■ Task data
* * * * *

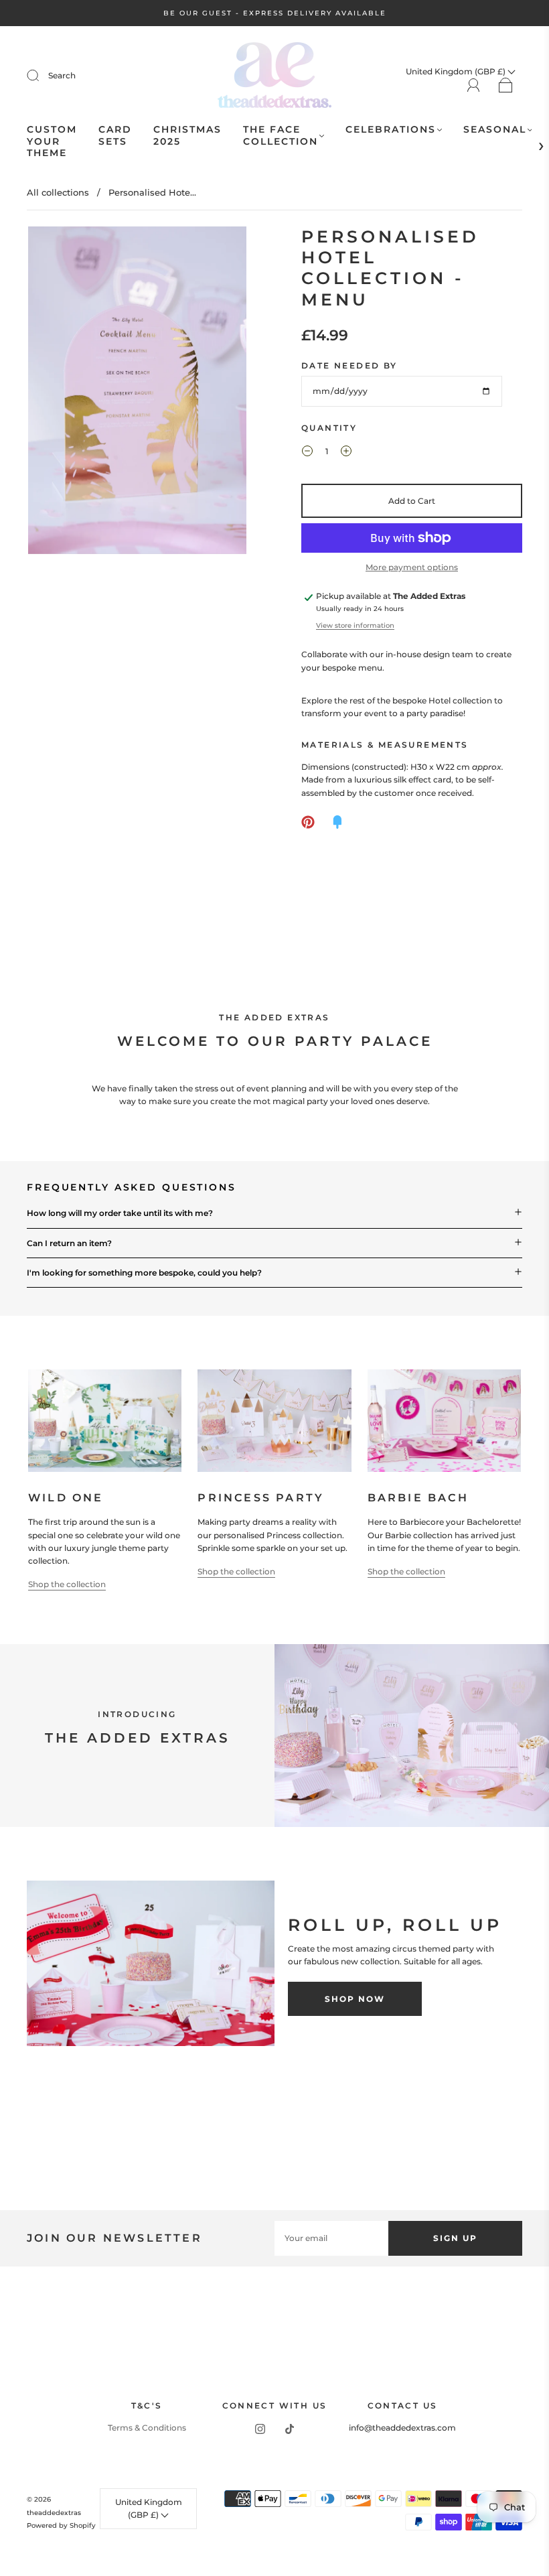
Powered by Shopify (61, 2525)
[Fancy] (337, 822)
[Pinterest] (308, 822)
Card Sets (115, 135)
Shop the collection (67, 1584)
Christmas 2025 (187, 135)
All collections (58, 192)
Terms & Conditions (147, 2428)
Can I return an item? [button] (69, 1243)
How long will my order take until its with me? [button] (120, 1213)
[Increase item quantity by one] (346, 453)
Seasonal (494, 129)
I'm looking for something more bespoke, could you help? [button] (144, 1273)
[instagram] (259, 2429)
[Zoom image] (137, 392)
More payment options (412, 567)
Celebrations (390, 129)
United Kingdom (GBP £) (148, 2508)
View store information (355, 625)
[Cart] (505, 86)
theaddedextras (54, 2512)
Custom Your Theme (52, 141)
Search (62, 75)
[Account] (473, 85)
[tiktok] (289, 2429)
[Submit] (41, 75)
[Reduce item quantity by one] (307, 453)
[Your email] (331, 2238)
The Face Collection (280, 135)
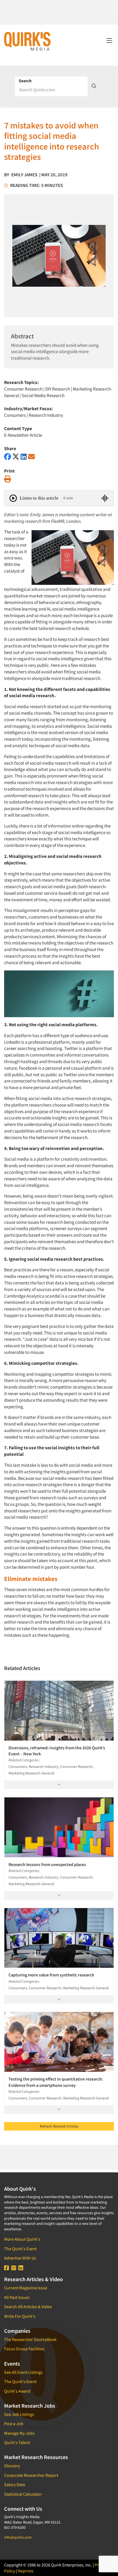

* * * * *

The answer consists of the lines from the one holding "[Increase item quantity by one] (346, 453)" to the end of the records, inclusive, restated exactly and without pictures.

[Increase item quantity by one] (346, 453)
Seasonal (494, 129)
I'm looking for something more bespoke, could you help? [button] (144, 1273)
[instagram] (259, 2429)
[Zoom image] (137, 392)
More payment options (412, 567)
Celebrations (390, 129)
United Kingdom (GBP £) (148, 2508)
View store information (355, 625)
[Cart] (505, 86)
theaddedextras (54, 2512)
Custom Your Theme (52, 141)
Search (62, 75)
[Account] (473, 85)
[tiktok] (289, 2429)
[Submit] (41, 75)
[Reduce item quantity by one] (307, 453)
[Your email] (331, 2238)
The Face Collection (280, 135)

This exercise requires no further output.